17 Şubat 2019

Babalar Gibi Satılan Davis Kupası

 Geçtiğimiz yılın Ağustos ayında Uluslararası Tenis Federasyonu ITF'in yaptığı oylamayla Davis Kupası'nın lisans hakkı, tam 3 milyar dolar karşılığında 25 yıllığına Gerard Pique'nin sahibi olduğu Kosmos şirketine verildi. Başarılı futbol kariyerinin ardından iş dünyasına da hızlı bir giriş yapan Pique, oylamanın gerçekleştirildiği gün "Bazen ya değiştirirsiniz ya da ölüme terk edersiniz." diyordu. Çiçeği burnunda bir sermayedar olarak hırsı ve iştahı her hâlinden belli olan İspanyol futbolcu, bu ifadesiyle neoliberalizmin tipik palavralarını ne kadar çabuk öğrendiğini de gözler önüne seriyordu. 

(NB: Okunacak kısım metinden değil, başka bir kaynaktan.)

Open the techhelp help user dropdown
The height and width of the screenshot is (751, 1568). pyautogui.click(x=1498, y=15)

 Spor, üzerinde yaşadığımız gezegenin bir mikrokozmosu. Hâliyle onu içinde bulunduğu sosyal, politik ve ekonomik konjonktürden bağımsız olarak ele alamayız. Pique'nin yukarıdaki sözlerine Türkiye'de 24 Ocak Kararları ile başlayan ve "Babalar gibi satarım." vecizesiyle şahikasına eren özelleştirme furyasından aşina olmamız da bu yüzden. Nasıl ki bu topraklarda kamuya ait varlıklar, son 40 yılda devletin sırtında kambur olduğu gerekçesiyle yağmalandıysa Davis Kupası da reform naraları eşliğinde Pique Bey'in mülkiyetine verildi.

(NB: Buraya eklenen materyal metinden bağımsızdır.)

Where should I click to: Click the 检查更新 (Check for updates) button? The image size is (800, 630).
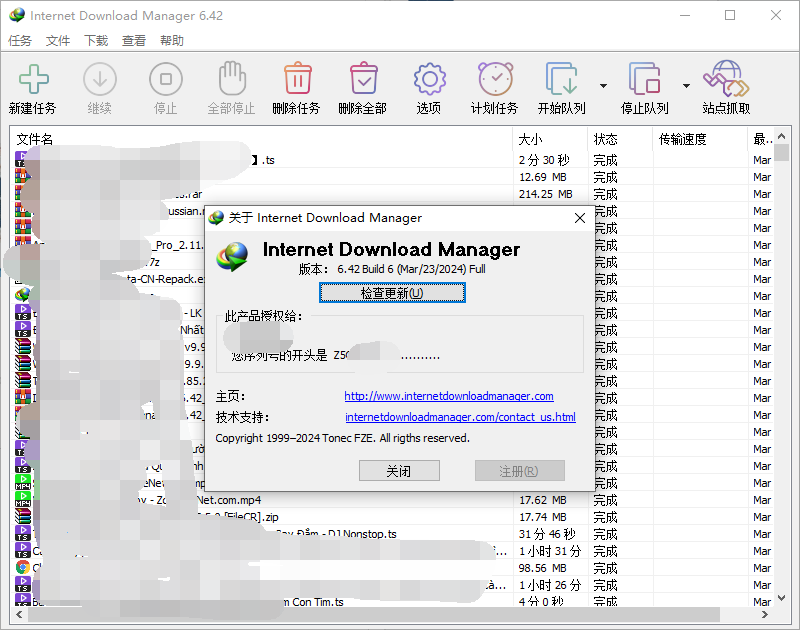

 Bay Pique, organizasyonu "daha verimli işletmek" ve bu sayede kâr elde etmek adına hiç de şaşırtmayan bir iş yaptı ve turnuvanın 118 yıllık birikimini bir kalemde silen bir format icat etti. Yeni formatta Davis Kupası'nın şampiyonunu tayin eden Dünya Grubu serileri, sabit bir lokasyona alınarak bir haftalık turnuvaya dönüştürüldü. Bu da kupayı kendine özgü kılan iç saha ve deplasman maçlarının kaldırılması demekti. 

 Davis Kupası'nın bu şekilde iğdiş edilmesi, Path Cash ve Lleyton Hewitt gibi eski tenisçilerin yanı sıra kariyeri devam eden pek çok üst düzey raketin tepkisini çekti. Örneğin Roger Federer, son Amerika Açık esnasında verdiği bir mülakatta "Eski bir futbolcunun bir anda gelip tenis işine girmesi tuhaf. Davis Kupası, Pique Kupası'na dönüşmemeli." demişti. İspanyol futbolcu, Ekselansları'nın bu yorumuna çok içerlemiş olacak ki dünkü açıklamasında "Pique Kupası" ifadesinden nefret ettiğini söyledi. 

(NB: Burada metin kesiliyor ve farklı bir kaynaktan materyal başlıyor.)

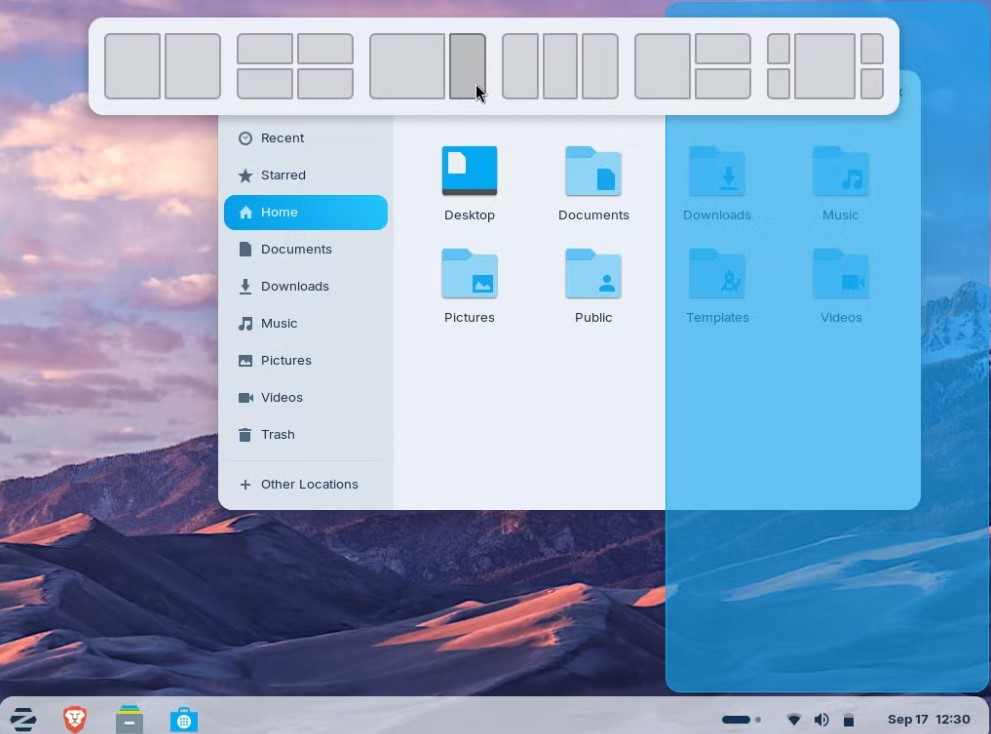Open the Zorin menu on taskbar
This screenshot has height=734, width=991.
point(23,719)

 Sermaye sınıfı, şekil-A'da bir kez daha görüldüğü üzere hiçbir geleneği ve etik değeri tanımıyor. Üstelik söz konusu çıkarıysa en ufak bir eleştiriye dahi tahammül edemiyor. Fakat şu da var ki tenis gibi köklü geleneklere sahip bir spor, vahşi kapitalizmin dilediği gibi at koşturabileceği bir alan değil. Birileri Pique'ye Madrid'in toprak kortlarını maviye boyayan Ion Tiriac'ın başına neler geldiğini çok geç olmadan anlatmalı.